Using the Presets
Prolost Dehaze works just like the other Prolost Graduated Presets. Just hover your mouse over the list of presets, and click when you see what you like. The best way to get familiar with this workflow is to watch the demo video:
Using Gradient and Radial Dehaze
In Lightroom 2015.2, Adobe added Dehaze to the local corrections panel. If you’re running Lightroom 6, but are not a Creative Cloud subscriber, your version of this update (called Lightroom 6.2) does not have the controls for global or local Dehaze exposed.
However, the processing engine included in 6.2 is the same as that in 2015.2. The Prolost Radial and Gradient Dehaze presets give you access to local Dehaze — but the workflow is a bit limited.
Here are some tips for non-Creative Cloud users working with the local Dehaze presets:
Apply, Move, Feather — But No Adjusting
When you apply one of the Gradient or Radial Dehaze presets, you’re creating a new Local Correction containing the specified amount of Dehaze. Initially the correction is centered in the photo. You can then move that Graduated Filter or Radial Filter around if you like. You can adjust the Feather of the filter, and brush in more or less of the effect with the Brush tools. You can even add other Local Corrections, such as Exposure or Clarity.
But you cannot adjust the amount of Dehaze in the Graduated Filter or Radial Filter, because you don’t have access to that slider in the Local Corrections pane.
Every time you apply one of the Gradient Dehaze presets, you replace all the existing Graduated Filters on the photo. Same with the Radial Dehaze presets — applying one will replace any Radial Filters previously added. So you can’t use the presets to adjust the amount of local Dehaze you’re already using, or to add Dehaze to an existing Local Correction.
Don’t Apply Radial or Gradient Dehaze to Photos that Already Have Local Corrections
Because they will obliterate them. Mercilessly.
Specifically, the Gradient Dehaze presets will clobber any existing Graduated Filter adjustments, and the Radial Dehaze presets will blow away any existing Radial Filters.
So Dehaze First
Here’s the workflow I recommend:
- Make some basic adjustments to get your shot looking more or less correct.

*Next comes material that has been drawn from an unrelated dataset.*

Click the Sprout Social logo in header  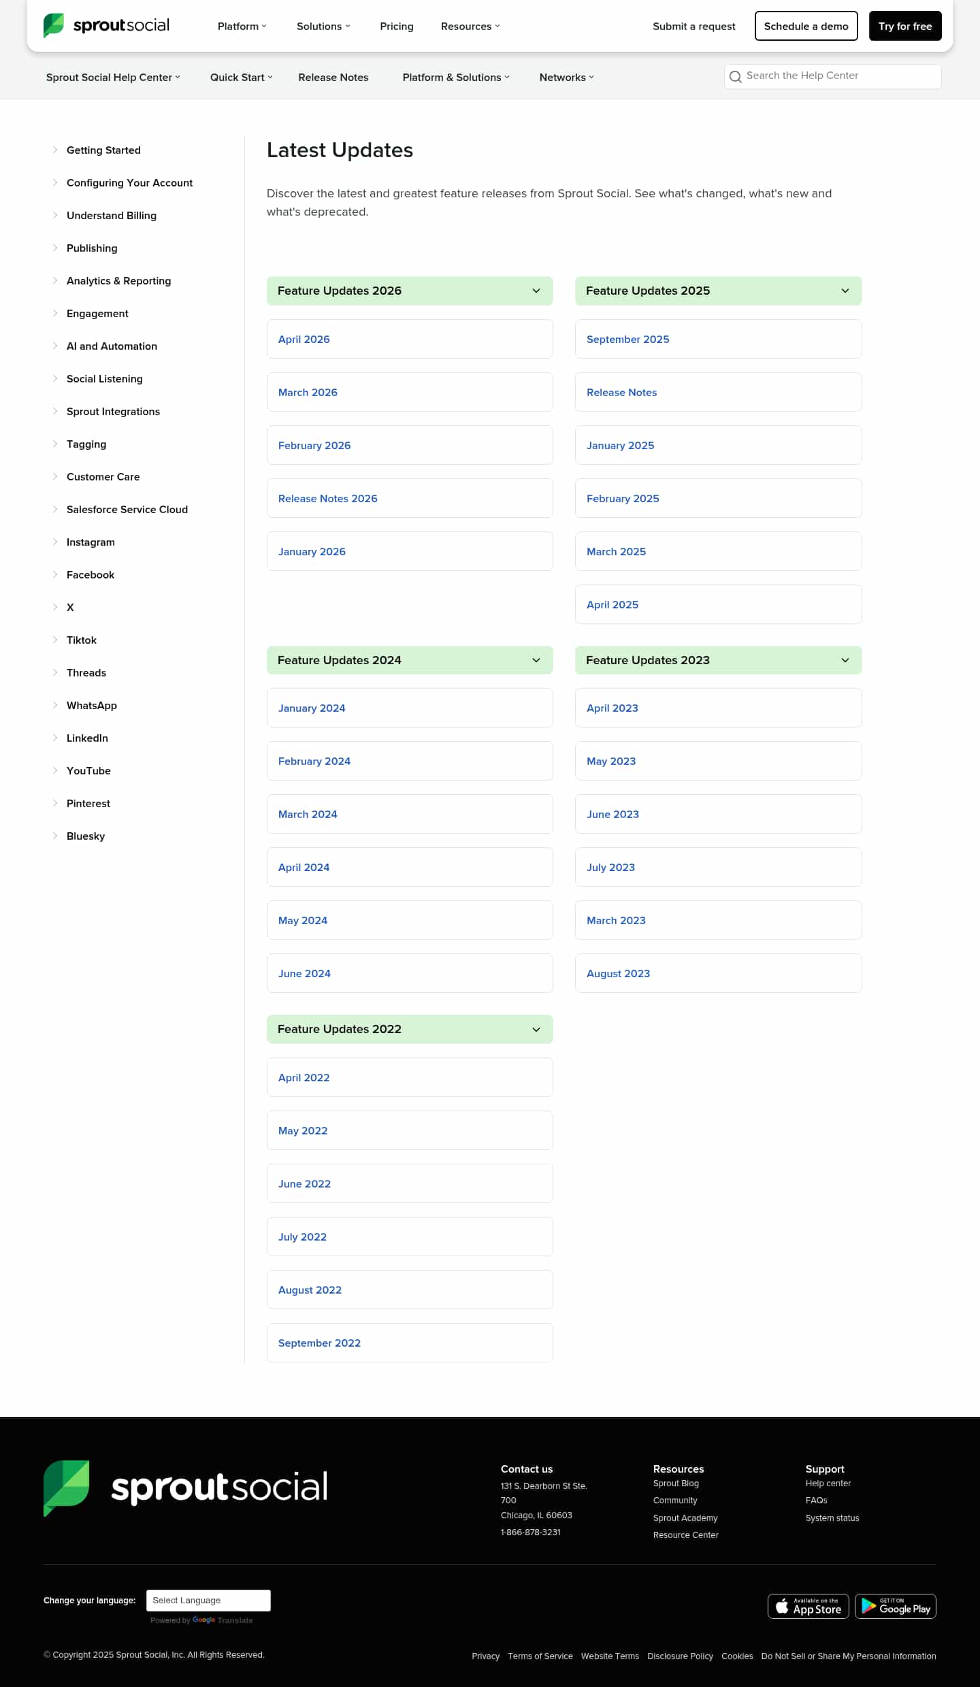coord(106,26)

Exposure, Color Tempurature, etc.
- Apply one of the Gradient or Radial Dehaze presets.
- Open the Graduated Filter or Radial Filter controls and move and shape your filter to taste.
- If you’re happy with the Dehazing, proceed with the rest of your editing on the photo.
- If not, go back to step 2, using a different Dehaze amount.
I wish it could be better, but that's the best I can do in a preset!